What number of lines in the material contain the word "button"? Give that number alone.

%%

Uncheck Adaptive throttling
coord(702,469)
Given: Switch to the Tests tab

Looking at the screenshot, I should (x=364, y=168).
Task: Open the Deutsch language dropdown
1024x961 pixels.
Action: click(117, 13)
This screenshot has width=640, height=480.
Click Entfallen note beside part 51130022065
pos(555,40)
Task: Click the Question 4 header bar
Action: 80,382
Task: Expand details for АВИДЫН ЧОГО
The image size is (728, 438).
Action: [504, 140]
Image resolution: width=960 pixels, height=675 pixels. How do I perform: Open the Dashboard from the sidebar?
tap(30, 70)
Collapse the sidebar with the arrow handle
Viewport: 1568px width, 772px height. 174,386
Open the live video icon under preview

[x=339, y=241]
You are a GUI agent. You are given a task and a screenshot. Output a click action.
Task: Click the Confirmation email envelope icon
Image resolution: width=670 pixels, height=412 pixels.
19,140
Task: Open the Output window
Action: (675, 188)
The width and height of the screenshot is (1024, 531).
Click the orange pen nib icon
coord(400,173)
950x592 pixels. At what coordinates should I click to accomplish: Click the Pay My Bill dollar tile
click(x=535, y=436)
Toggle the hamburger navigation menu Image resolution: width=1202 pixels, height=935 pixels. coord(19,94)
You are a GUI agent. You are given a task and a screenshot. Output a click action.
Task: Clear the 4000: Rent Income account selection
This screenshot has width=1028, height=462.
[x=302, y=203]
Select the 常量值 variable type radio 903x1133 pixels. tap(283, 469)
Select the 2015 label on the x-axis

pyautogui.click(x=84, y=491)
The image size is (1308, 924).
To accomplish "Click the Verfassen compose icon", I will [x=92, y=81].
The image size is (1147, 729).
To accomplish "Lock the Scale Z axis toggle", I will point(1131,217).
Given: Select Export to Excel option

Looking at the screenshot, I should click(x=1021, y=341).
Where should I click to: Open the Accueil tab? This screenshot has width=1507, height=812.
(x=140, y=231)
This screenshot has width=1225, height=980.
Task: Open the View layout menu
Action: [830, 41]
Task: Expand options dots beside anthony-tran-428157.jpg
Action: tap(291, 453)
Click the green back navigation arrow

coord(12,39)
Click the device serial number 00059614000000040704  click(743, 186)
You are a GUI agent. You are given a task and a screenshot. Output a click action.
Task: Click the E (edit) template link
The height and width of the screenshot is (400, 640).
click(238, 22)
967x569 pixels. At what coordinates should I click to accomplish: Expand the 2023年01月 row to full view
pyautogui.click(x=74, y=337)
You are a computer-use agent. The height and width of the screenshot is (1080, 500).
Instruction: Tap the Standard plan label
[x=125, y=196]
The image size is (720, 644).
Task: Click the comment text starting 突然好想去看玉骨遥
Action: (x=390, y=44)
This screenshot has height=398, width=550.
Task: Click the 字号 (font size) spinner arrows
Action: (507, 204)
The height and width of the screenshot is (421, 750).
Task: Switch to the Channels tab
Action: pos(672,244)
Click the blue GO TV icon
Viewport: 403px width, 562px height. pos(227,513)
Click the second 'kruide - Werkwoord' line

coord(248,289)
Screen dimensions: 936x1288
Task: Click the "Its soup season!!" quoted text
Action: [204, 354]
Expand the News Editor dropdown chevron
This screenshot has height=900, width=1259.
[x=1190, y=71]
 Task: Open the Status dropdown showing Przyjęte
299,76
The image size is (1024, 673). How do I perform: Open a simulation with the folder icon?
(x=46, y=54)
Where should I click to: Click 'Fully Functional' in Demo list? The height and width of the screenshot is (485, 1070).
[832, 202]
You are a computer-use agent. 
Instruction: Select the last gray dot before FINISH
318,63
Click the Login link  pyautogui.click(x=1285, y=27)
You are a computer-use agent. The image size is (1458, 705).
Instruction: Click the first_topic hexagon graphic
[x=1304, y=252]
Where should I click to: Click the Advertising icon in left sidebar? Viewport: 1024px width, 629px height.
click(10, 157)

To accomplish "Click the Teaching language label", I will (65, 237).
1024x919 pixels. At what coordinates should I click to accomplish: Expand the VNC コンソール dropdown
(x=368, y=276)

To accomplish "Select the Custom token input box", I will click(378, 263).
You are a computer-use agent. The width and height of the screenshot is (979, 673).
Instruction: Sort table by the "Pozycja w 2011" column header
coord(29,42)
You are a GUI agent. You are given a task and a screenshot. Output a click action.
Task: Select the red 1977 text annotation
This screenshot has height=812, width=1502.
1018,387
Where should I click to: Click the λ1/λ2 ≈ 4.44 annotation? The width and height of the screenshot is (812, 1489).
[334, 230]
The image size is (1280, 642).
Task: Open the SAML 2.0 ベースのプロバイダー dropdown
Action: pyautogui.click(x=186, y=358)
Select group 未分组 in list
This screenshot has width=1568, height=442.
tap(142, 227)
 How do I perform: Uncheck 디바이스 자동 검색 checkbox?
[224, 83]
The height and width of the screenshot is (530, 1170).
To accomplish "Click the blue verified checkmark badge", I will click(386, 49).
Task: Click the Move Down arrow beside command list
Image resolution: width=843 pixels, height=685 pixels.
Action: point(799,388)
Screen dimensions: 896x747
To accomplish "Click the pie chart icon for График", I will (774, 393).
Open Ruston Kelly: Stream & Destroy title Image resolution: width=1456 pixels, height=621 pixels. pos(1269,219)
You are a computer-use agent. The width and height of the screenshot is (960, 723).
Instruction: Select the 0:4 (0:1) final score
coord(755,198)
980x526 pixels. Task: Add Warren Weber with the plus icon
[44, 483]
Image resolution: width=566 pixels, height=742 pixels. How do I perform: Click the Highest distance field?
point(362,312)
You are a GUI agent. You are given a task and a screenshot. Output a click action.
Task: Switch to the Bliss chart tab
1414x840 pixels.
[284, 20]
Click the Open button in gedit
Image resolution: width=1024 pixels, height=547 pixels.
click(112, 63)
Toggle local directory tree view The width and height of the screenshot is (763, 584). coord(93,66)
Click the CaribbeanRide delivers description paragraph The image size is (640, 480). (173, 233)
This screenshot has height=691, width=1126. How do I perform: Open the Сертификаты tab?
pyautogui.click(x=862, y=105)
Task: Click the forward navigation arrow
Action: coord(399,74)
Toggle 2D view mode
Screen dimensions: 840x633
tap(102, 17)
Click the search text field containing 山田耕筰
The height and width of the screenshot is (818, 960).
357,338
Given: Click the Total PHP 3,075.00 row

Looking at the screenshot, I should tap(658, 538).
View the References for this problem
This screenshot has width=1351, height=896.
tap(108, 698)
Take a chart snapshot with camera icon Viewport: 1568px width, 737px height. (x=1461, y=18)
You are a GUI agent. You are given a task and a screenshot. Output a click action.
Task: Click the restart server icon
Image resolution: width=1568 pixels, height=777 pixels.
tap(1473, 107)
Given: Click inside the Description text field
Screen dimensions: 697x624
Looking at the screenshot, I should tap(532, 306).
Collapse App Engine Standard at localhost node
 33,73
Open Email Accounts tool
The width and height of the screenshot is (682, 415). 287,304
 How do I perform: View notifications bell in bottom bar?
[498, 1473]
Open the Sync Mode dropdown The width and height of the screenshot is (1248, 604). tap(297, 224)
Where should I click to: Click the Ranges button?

%%

REPLY: 2